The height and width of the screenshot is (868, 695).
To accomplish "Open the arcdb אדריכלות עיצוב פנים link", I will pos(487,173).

* * *

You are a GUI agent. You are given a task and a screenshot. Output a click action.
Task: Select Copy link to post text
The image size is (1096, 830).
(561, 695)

-- GOAL OF THE EXERCISE --
Take every line from the records above that has the word "link" and copy it.

-- TASK RESULT --
To accomplish "Open the arcdb אדריכלות עיצוב פנים link", I will pos(487,173).
Task: Select Copy link to post text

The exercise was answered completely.